Can I change my vote after I have submitted it?

Yes, but the change must be submitted in time to be recorded by the company and before the close of the election. Companies are required to record the last completed proxy prior to the close of the election. Registered owners should contact the company to determine the time the polls close, and beneficial owners should contact their broker to determine how and when changes must be submitted.

What do "for," "against," "abstain" and "withhold" mean on the proxy card or voter instruction form?

Depending on what you are voting on, the proxy card or voting instruction form gives you a choice of voting "for," "against," or "abstain," or "for" or "withhold." Here is an explanation of the differences:

Election of directors: Generally, company bylaws or other corporate documents establish how directors are elected. There are two main ways to elect directors: by plurality vote or majority vote.

A "plurality vote" means that the winning candidate only needs to get more votes than a competing candidate. If a director runs unopposed, he or she only needs one vote to be elected, so an "against" vote is meaningless. Because of this, shareholders have the option to express dissatisfaction with a candidate by indicating that they wish to "withhold" authority to vote their shares in favor of the candidate. A substantial number of "withhold" votes will not prevent a candidate from getting elected, but it can sometimes influence future decisions by the board of directors concerning director nominees.

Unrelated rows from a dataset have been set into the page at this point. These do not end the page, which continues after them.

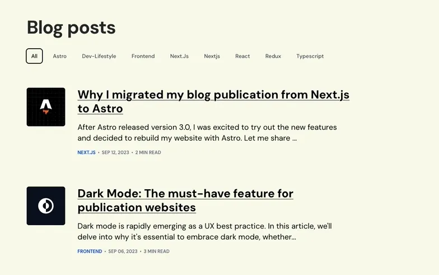Click the Blog posts heading
Viewport: 439px width, 275px height.
tap(71, 28)
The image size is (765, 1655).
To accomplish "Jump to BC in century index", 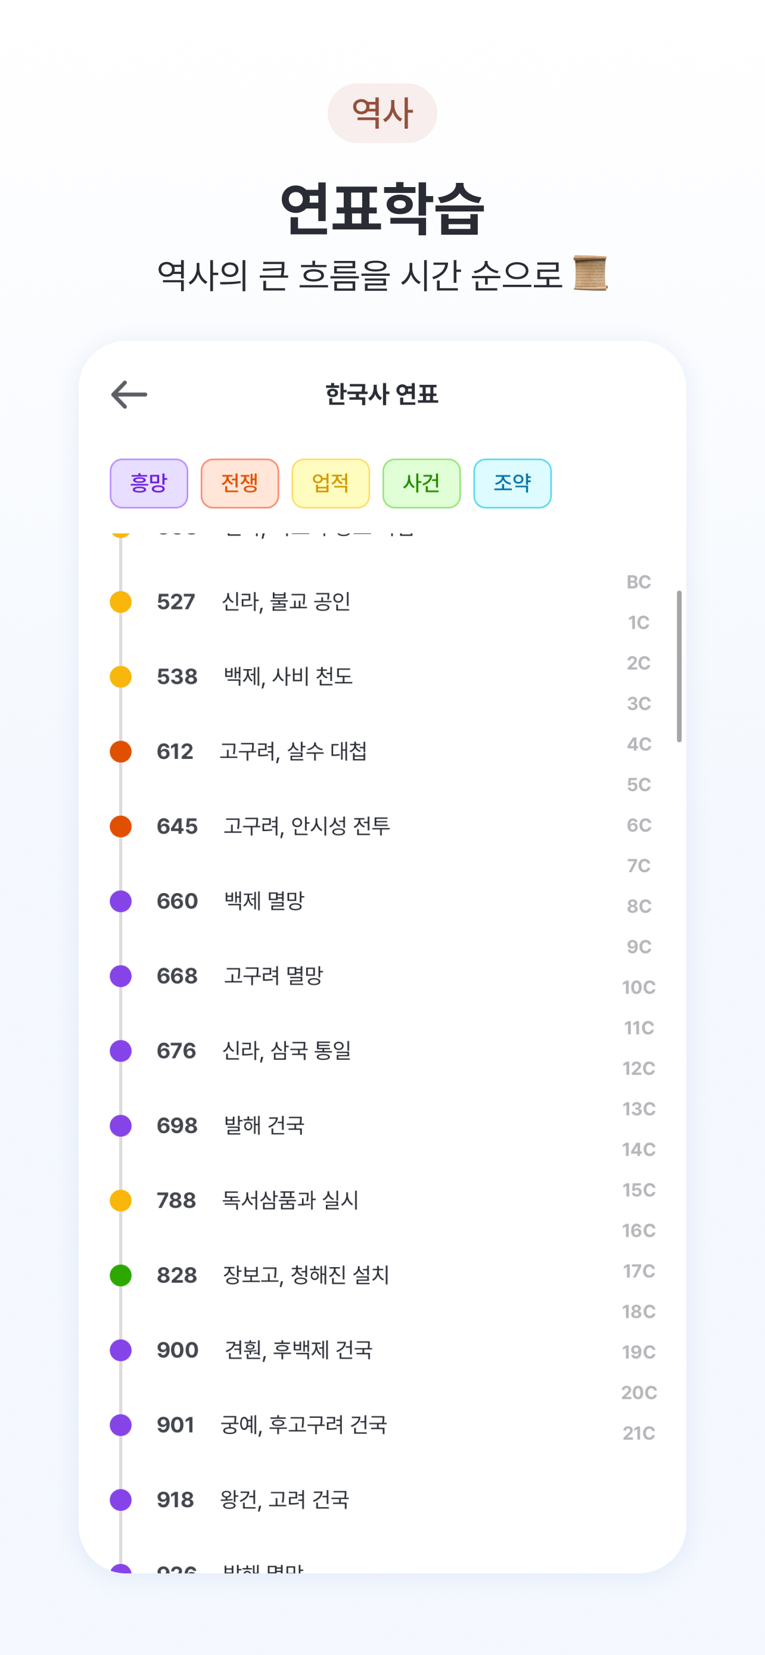I will 638,582.
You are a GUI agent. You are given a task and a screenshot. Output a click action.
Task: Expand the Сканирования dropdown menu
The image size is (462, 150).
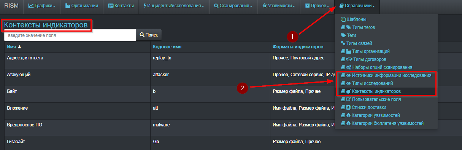click(x=233, y=6)
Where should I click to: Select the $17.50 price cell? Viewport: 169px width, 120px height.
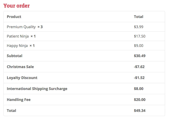(x=139, y=36)
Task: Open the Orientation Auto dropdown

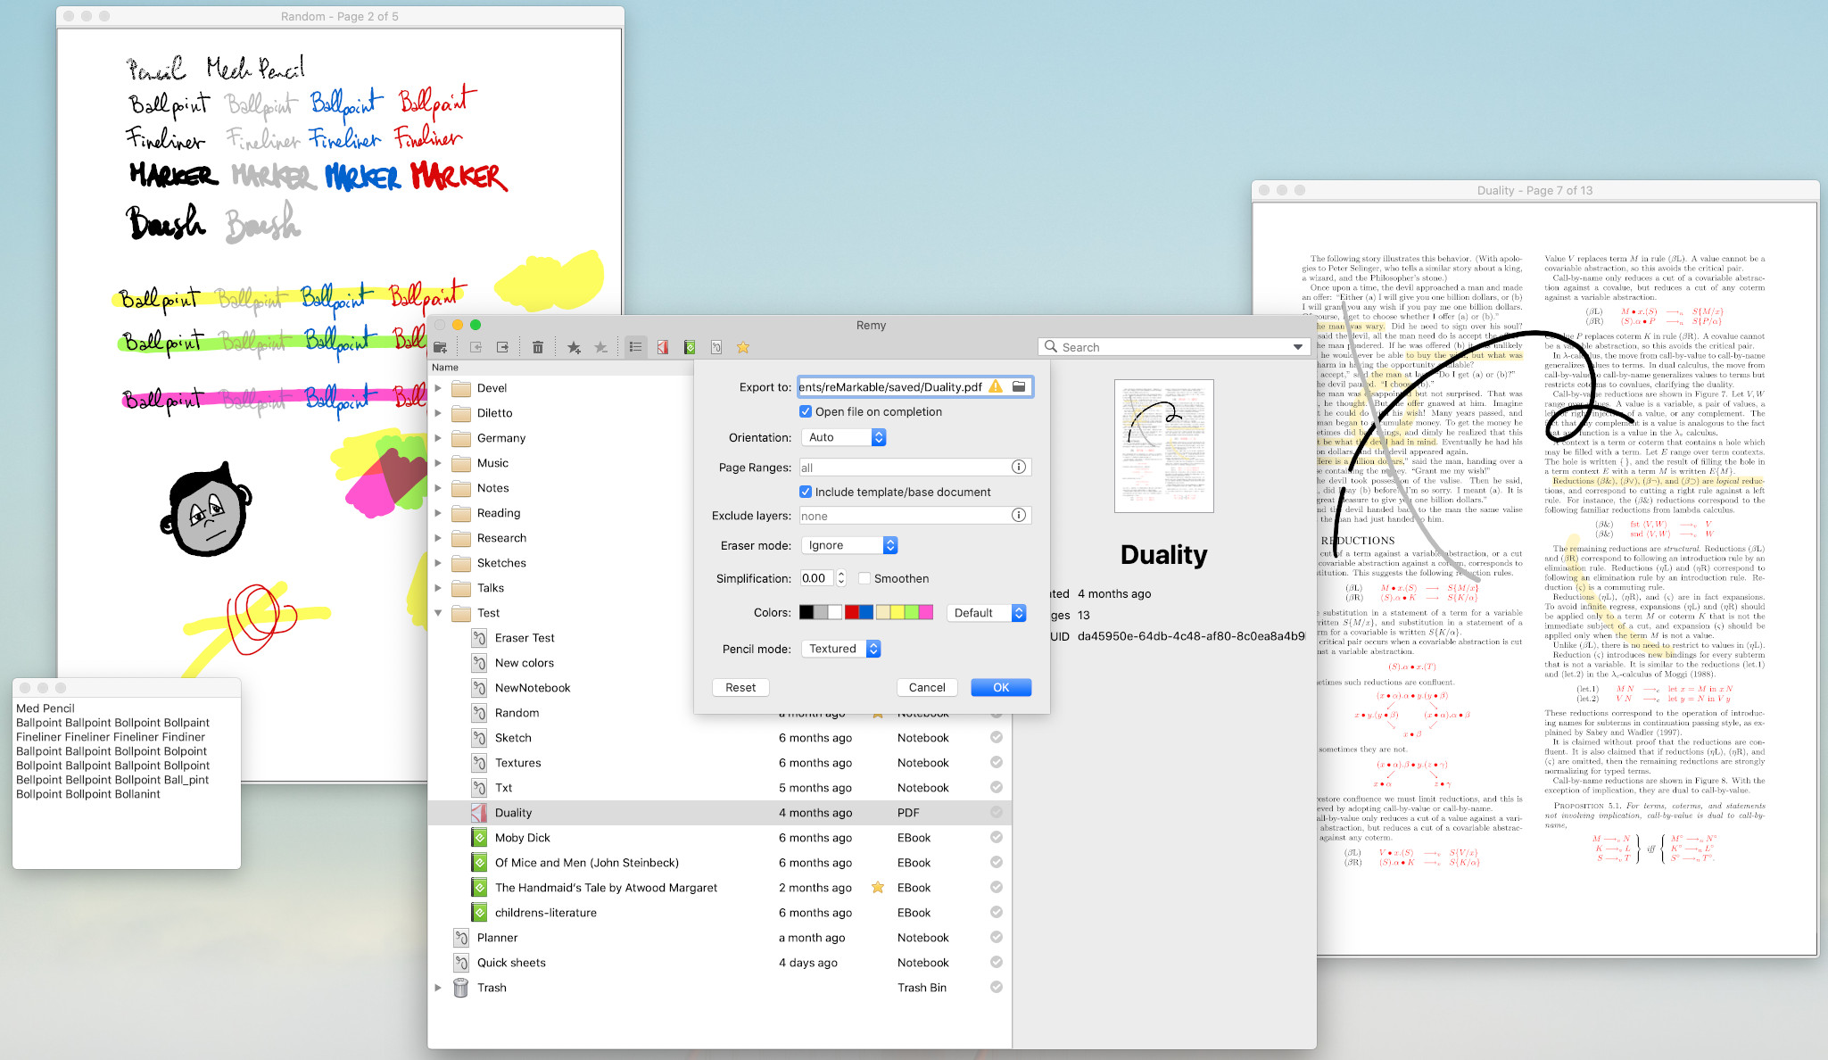Action: pyautogui.click(x=844, y=437)
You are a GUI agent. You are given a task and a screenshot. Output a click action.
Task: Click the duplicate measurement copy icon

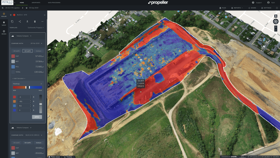(12, 21)
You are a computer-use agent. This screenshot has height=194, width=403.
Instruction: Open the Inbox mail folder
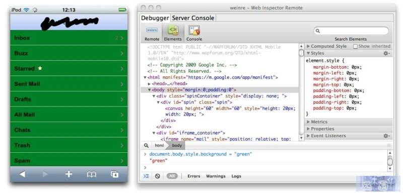click(x=69, y=38)
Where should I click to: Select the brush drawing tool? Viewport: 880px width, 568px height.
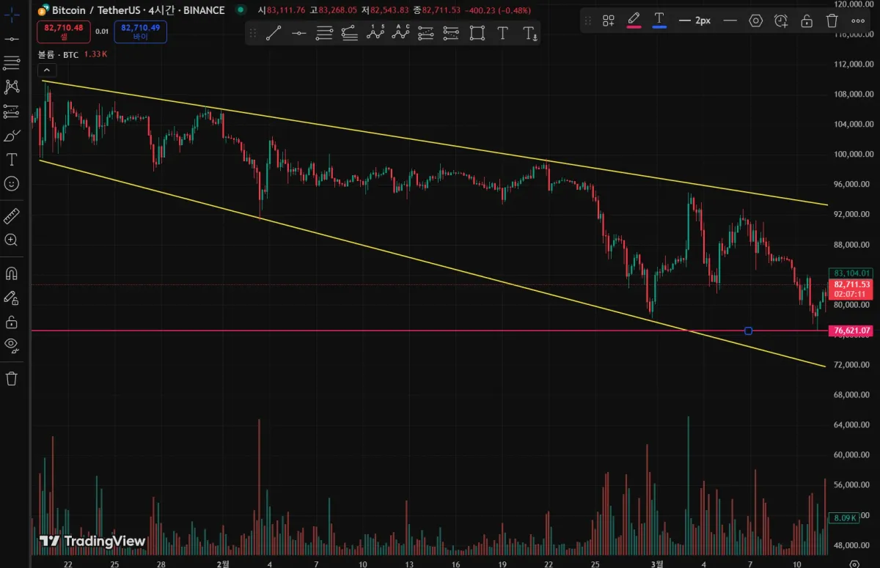12,136
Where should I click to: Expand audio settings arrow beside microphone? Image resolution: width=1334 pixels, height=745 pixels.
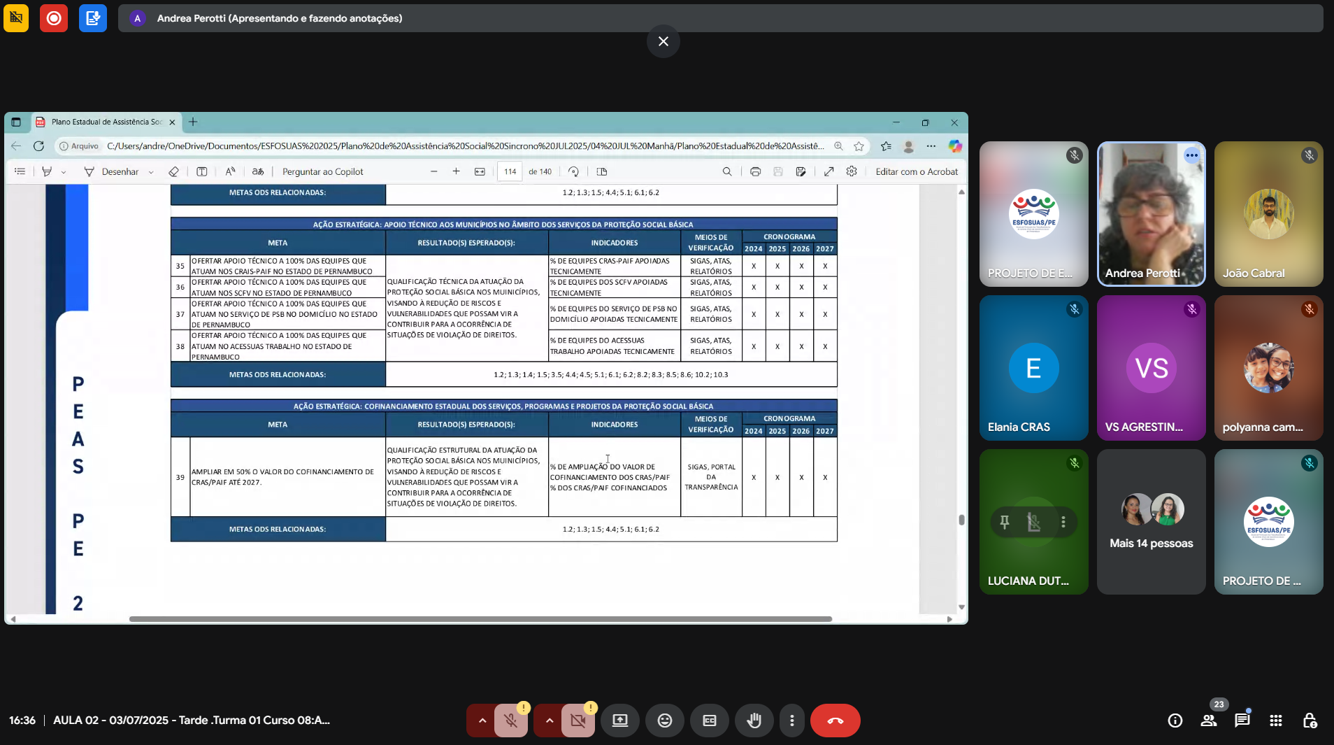[482, 721]
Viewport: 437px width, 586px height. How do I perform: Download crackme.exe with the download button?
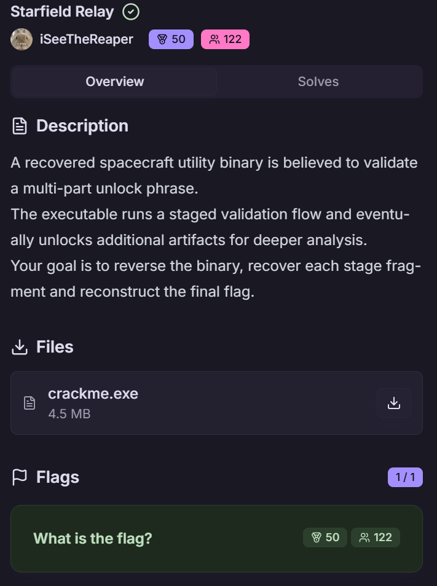click(x=394, y=403)
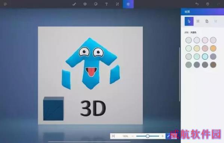Screen dimensions: 224x143
Task: Open the hamburger menu
Action: coord(5,4)
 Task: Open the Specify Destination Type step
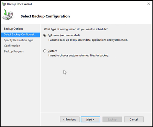coord(18,40)
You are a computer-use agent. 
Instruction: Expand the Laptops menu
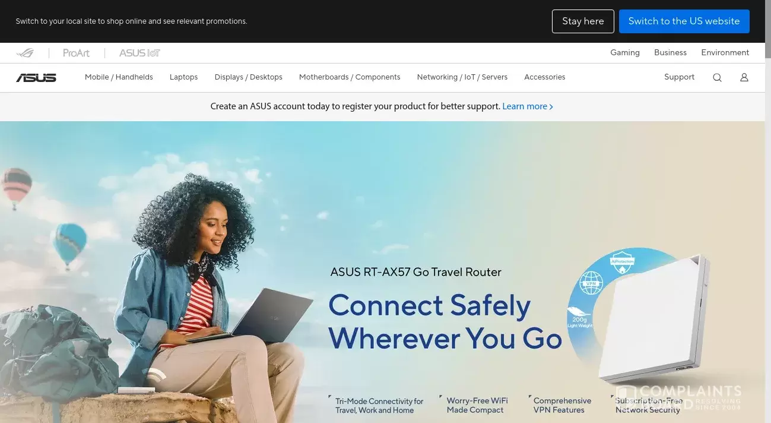click(183, 77)
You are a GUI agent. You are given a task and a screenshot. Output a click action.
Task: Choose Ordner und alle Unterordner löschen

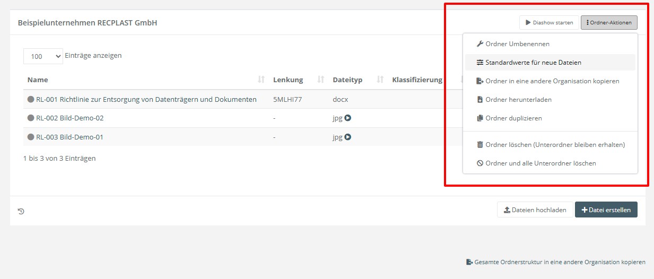tap(540, 163)
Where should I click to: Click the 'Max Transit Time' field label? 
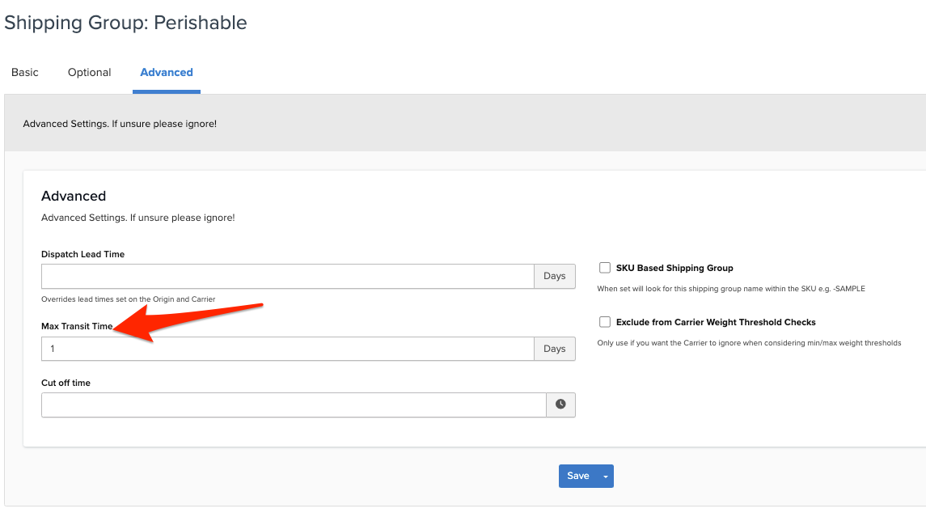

A "majority vote" means that directors are elected only if they receive a majority of the shares voting or present at the meeting. In this case, you have the choice of voting "for" each nominee, "against" each nominee, or you can "abstain" from voting your shares. An "abstain" vote may or may not affect a director's election. Each company must disclose how "abstain" or "withhold" votes affect an election in its proxy statement. This information is often found toward the beginning of the proxy statement under a heading such as "Votes Required to Adopt a Proposal" or "How Your Votes Are Counted."

Proposals other than an election of directors: Matters other than voting on the election of directors, like voting on shareholder proposals, are typically approved by a vote of a majority of the shares voting or present at the meeting. In this situation, you are usually given the choice to vote your shares "for" or "against" a proposal, or to "abstain" from voting on it. Again, the effect of an "abstain" vote may depend on the specific voting rule that applies. The company's proxy statement should disclose the effect of an abstain vote.

The Office of Investor Education and Advocacy has provided this information as a service to investors. It is neither a legal interpretation nor a statement of SEC policy. If you have questions concerning the meaning or application of a particular law or rule, please consult with an attorney who specializes in securities law.